In a bid to alleviate the debt burden, the LCCI implored the government to “revisit its debt management strategy to explore cheaper financing options by leveraging national assets more efficiently.” This suggests a need to explore innovative financial instruments and asset monetization strategies to reduce reliance on costly borrowing.
Turning to revenue generation, the chamber voiced its support for ongoing tax reforms aimed at improving efficiency. However, it cautioned against the implementation of measures that could impose further hardship on citizens. “We urge the government to hasten its tax reforms to ensure a more efficient tax system without pain to the citizens and sustainably improve the country’s revenue,” Idahosa advised.

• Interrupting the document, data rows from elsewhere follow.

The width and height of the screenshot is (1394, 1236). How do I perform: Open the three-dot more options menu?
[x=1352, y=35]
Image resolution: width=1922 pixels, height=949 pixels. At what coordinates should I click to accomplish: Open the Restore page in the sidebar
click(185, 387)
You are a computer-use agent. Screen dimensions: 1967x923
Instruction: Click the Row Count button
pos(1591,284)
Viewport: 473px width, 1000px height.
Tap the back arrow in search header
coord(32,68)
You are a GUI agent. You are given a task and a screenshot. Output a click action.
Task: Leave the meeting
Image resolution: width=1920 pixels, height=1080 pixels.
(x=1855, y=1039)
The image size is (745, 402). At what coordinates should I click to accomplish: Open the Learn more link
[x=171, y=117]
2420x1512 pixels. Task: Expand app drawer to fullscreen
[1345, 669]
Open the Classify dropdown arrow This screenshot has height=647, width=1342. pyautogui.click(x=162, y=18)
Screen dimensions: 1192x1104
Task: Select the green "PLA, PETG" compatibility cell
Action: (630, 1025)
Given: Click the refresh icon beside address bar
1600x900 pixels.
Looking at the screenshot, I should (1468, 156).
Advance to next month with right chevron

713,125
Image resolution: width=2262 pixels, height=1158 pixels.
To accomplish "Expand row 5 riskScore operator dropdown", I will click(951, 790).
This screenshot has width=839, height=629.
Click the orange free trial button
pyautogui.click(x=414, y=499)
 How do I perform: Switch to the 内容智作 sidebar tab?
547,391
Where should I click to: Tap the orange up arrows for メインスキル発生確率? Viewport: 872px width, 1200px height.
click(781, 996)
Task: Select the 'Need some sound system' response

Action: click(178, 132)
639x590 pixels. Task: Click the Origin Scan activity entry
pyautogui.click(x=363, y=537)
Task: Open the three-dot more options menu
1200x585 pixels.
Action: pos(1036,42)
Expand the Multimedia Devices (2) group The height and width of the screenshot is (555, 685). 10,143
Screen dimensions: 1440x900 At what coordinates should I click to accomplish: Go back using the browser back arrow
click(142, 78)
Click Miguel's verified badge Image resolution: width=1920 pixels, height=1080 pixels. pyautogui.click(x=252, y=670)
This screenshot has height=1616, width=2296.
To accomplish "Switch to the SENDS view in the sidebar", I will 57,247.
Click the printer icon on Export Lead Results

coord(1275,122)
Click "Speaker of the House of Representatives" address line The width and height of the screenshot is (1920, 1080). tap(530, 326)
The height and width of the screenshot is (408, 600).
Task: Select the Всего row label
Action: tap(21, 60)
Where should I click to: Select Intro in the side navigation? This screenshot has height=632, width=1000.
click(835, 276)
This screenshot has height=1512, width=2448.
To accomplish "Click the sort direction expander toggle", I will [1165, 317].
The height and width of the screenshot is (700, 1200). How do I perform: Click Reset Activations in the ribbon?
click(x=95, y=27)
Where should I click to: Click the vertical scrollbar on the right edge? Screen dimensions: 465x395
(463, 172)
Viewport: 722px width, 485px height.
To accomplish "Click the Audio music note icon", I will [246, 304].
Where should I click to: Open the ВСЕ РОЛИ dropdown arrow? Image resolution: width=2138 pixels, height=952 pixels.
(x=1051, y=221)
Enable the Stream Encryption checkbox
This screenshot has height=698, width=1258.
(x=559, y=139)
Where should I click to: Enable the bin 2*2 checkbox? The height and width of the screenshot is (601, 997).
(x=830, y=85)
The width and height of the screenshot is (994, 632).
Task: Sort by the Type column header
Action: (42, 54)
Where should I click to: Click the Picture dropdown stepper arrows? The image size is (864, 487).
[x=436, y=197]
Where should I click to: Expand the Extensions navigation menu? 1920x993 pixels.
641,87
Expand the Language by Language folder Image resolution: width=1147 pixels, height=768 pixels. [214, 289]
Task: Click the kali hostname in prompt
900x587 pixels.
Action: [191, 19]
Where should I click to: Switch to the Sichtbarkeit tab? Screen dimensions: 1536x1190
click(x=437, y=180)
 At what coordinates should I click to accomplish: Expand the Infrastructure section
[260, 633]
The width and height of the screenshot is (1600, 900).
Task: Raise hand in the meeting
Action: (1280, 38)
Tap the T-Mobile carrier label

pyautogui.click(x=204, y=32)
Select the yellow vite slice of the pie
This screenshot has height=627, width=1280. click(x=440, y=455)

Ultimately, the LCCI called for a “comprehensive overhaul of the country’s fiscal approach,” recommending that the government prioritize strengthening policy consistency, actively attract private sector participation in infrastructure development, and cultivate investor confidence to foster sustainable economic growth.
The Lagos Chamber of Commerce and Industry affirmed its commitment to continued engagement with government agencies and relevant stakeholders, advocating for actionable reforms that will create a conducive environment for the private sector to thrive and contribute meaningfully to national development. The coming months will be crucial in observing how the government addresses these critical concerns and navigates the complex fiscal landscape to ensure the successful implementation of the 2025 budget and the realization of Nigeria’s economic potential.